[
https://issues.apache.org/jira/browse/MAPREDUCE-2238?page=com.atlassian.jira.plugin.system.issuetabpanels:comment-tabpanel&focusedCommentId=12978551#action_12978551
]
Greg Roelofs commented on MAPREDUCE-2238:
-----------------------------------------
bq. I guess it could be a test timing out right as a setPermissions is done,
interrupting in the middle... but seems pretty unlikely, don't you think?
Yes.

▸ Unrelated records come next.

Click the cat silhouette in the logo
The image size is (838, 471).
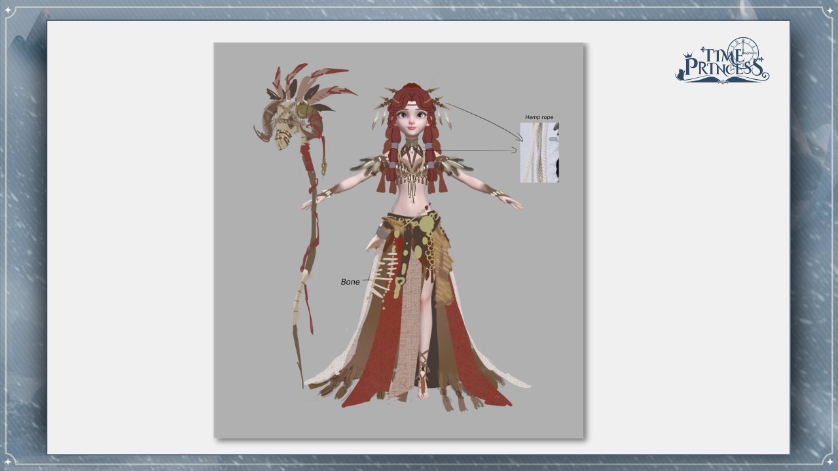click(x=681, y=74)
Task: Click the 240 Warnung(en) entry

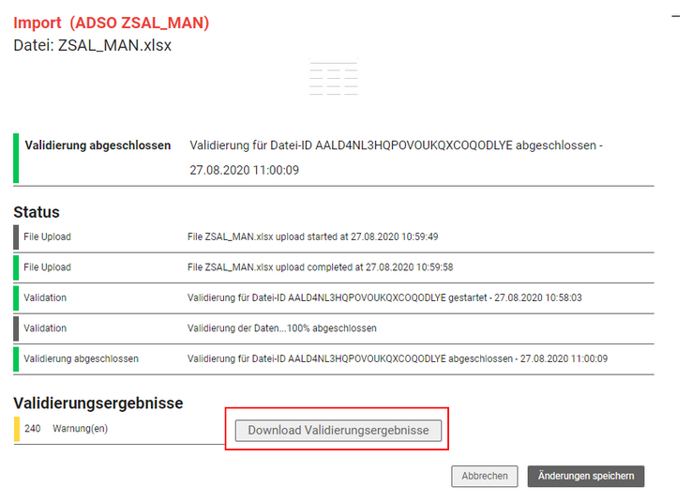Action: pyautogui.click(x=67, y=429)

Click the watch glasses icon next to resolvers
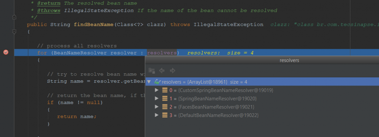point(157,82)
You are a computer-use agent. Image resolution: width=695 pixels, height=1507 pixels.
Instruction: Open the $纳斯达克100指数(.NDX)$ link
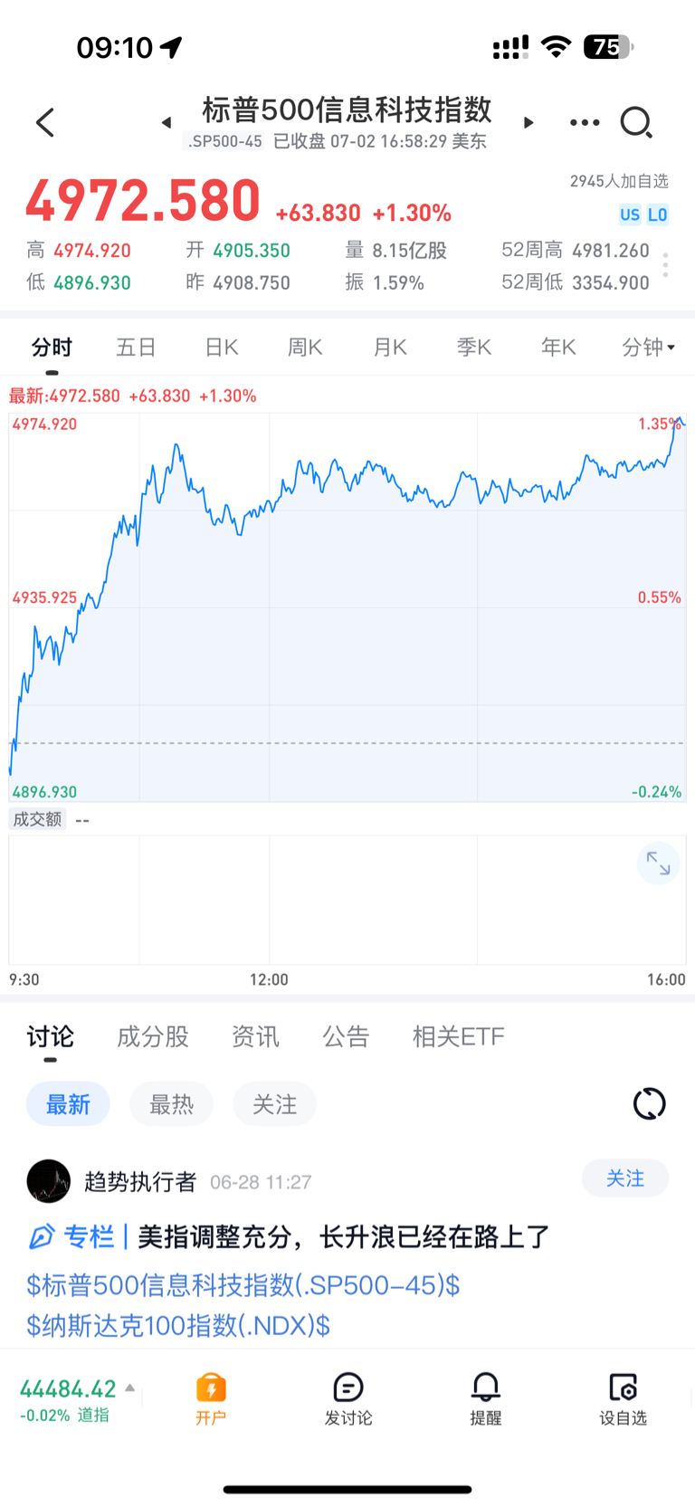coord(178,1326)
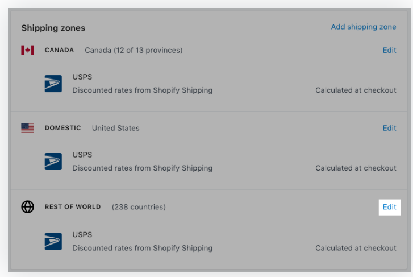This screenshot has height=277, width=413.
Task: Edit the Rest of World zone
Action: (389, 207)
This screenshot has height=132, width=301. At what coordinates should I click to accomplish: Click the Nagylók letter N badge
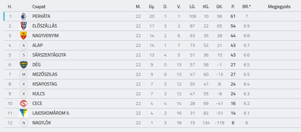coord(24,123)
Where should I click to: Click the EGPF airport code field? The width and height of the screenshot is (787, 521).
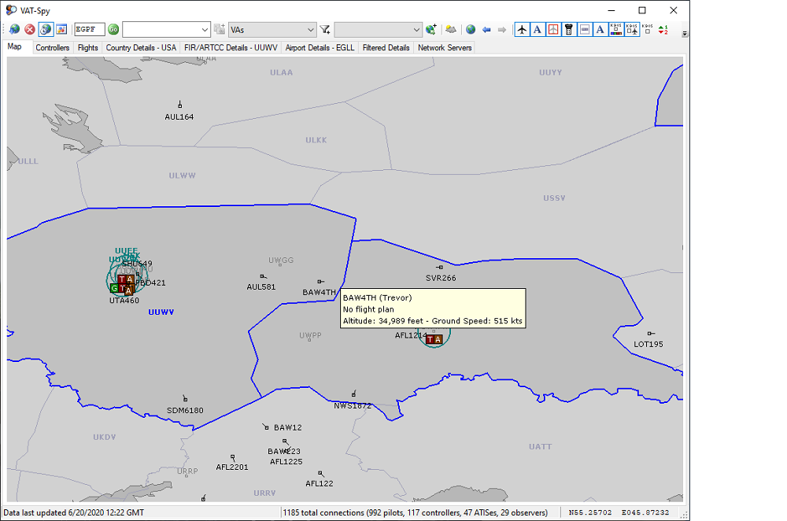coord(89,30)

I'm guessing it's more subtle than that and lies within the core MR code
or the JVM. The fact that I see it semi-frequently on NFS (that is, more
frequent than Hudson or production) suggests either timing (NFS is slow),
perhaps via an erroneous assumption of synchronous behavior, or else an
erroneous assumption of an infallible system call. It could be other things as
well, of course, but those seem to me like the most probable candidates.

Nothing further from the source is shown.